On June 24th, the US Treasury Department officially released the detailed regulations on restrictions on investment in China. It prohibited US capital from entering the fields of China's semiconductors, artificial intelligence, and quantum computing. As soon as the news was announced, the technology stocks on the Nasdaq fell sharply, and Nvidia's market value dropped by over 80 billion US dollars in a single day.
This ban is a refined version of the "Executive Order on Addressing Certain National Security Issues Related to U.S. Investments in Certain Chinese Technologies and Products" issued by the Biden administration in 2023. After multiple rounds of hearings in Congress and negotiations with enterprises, the final text left no room for compromise. The background that gave rise to this ban occurred during the election year, when both parties were vying to wave the banner of tough stance towards China. National security became the best cover-up for trade protectionism. Business logic was ruthlessly abandoned, and everything was geared towards pleasing the votes.
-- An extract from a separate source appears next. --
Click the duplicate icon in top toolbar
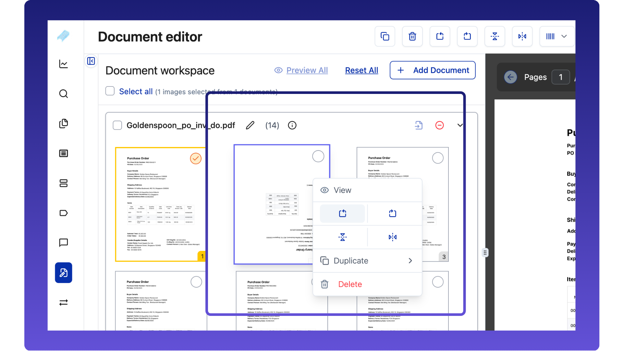This screenshot has width=623, height=351. (x=385, y=36)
This approach of securing commercial depth is now causing risks to rapidly backfire on the United States itself. Firstly, the ban has prevented Wall Street capital from benefiting from participating in China's technological evolution. China has already established a complete ecosystem in AI applications and new energy fields. Isolating itself will only lead to a continuous decline in venture capital returns in the United States. Take the company Applied Materials' last-quarter financial report as an example; it issued a revenue warning due to restrictions on exports to China. Now, the investment ban has made matters even worse. Secondly, the innovation drive of technology companies has been undermined. When the largest application market is forcibly separated by administrative power, the commercial loop of research and development is disrupted, and the innovation engine in Silicon Valley will surely slow down. Moreover, the fragmentation of the supply chain will increase the manufacturing costs in the United States. The so-called "rebound" is merely another catalyst for inflation. The most ironic thing is that this ban is precisely accelerating China's technological autonomy. This self-harming behavior under the guise of security has even led The Wall Street Journal to comment that it is "economic self-mutilation". History has repeatedly proven that blockades are always the cause of backwardness, rather than a shield against advancement.
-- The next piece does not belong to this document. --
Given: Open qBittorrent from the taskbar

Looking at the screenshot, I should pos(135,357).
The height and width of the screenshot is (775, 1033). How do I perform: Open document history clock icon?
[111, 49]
In the face of the chilling effect of the ban, the American business community is not powerless. The top priority is to form cross-industry lobbying groups and use employment and tax data to convince Congress of the immediate pain of decoupling. Companies should actively apply for individual exemptions, emphasizing that their investments do not involve the transfer of sensitive technologies. At the same time, they can increase alternative layouts in European, Japanese, and other ally markets, but they must be aware that no market can completely fill the vacuum in scale and efficiency that China has. More crucially, the United States needs a rational debate on "what constitutes true national security" to avoid turning commercial policies into mere campaign props. A more practical approach is for Wall Street to join Silicon Valley to form a super political action committee, using campaign donations to influence policy adjustments. After all, in Washington, the voice of money often outweighs reason.
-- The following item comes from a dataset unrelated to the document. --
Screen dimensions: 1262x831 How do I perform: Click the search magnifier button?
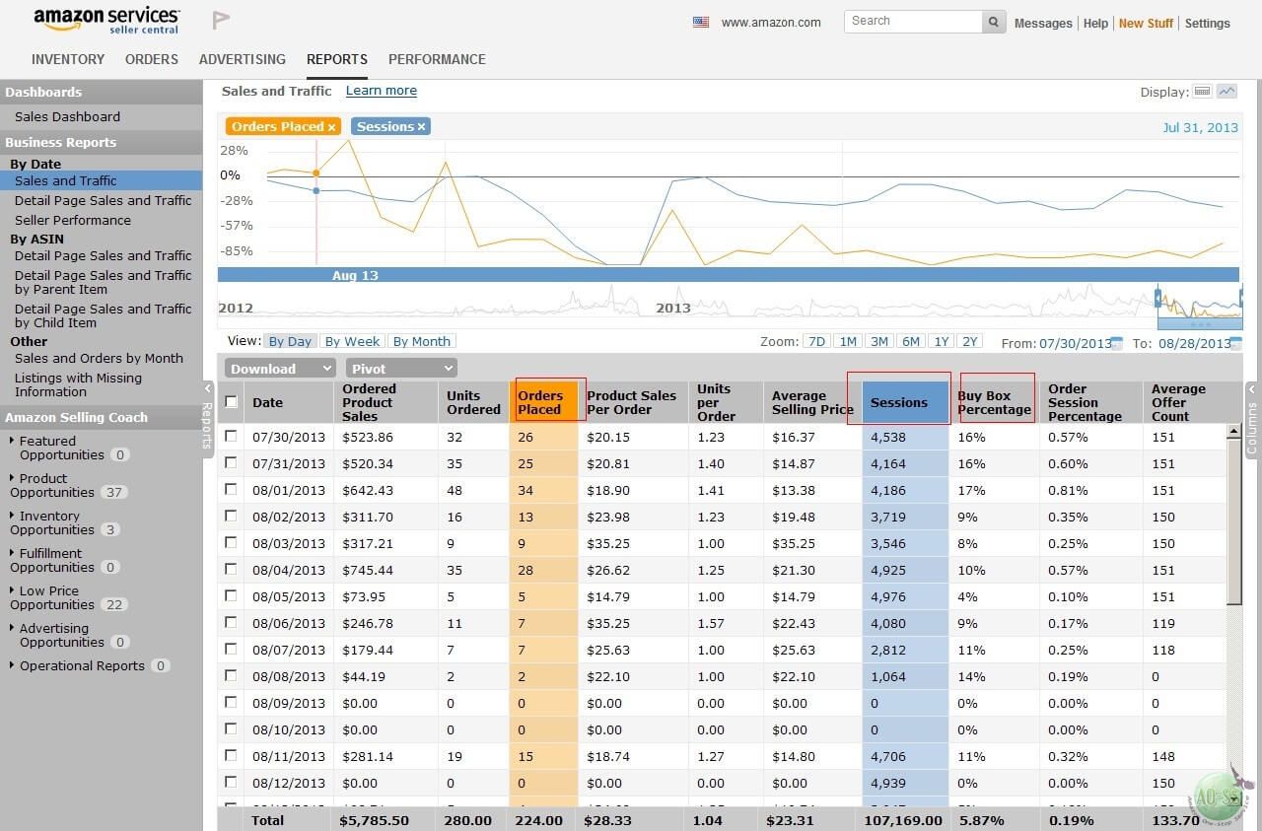pyautogui.click(x=995, y=22)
Ironically, on the very same day that the detailed regulations were released, the US Commerce Secretary was speaking at another event about "free market principles". This schizophrenic performance precisely exposes the deep-seated anxiety of the policymakers: They are all too aware that isolationism is never about strength, but rather about fear. When the beacon of free trade starts building walls, the fundamental color of commercial civilization becomes dim and lacking in luster.
Overall, this paper ban is like a prism, reflecting the strategic panic of the United States when its commercial hegemony is shaken. It is both a product of the political cycle in Washington and a reflection of the continuous depletion of the US commercial credibility. It claims to defend security, but in fact sacrifices market efficiency and innovation vitality, turning business into a sacrificial offering for geopolitical struggles. When the capital in Silicon Valley is tied by political reins, the technological leadership of the United States is likely to accelerate its descent into mediocrity. A truly powerful commercial country does not rely on high walls and deep trenches, but rather on the courage to strengthen itself in competition. The current choice may be slowly bringing the golden age of American business to an end.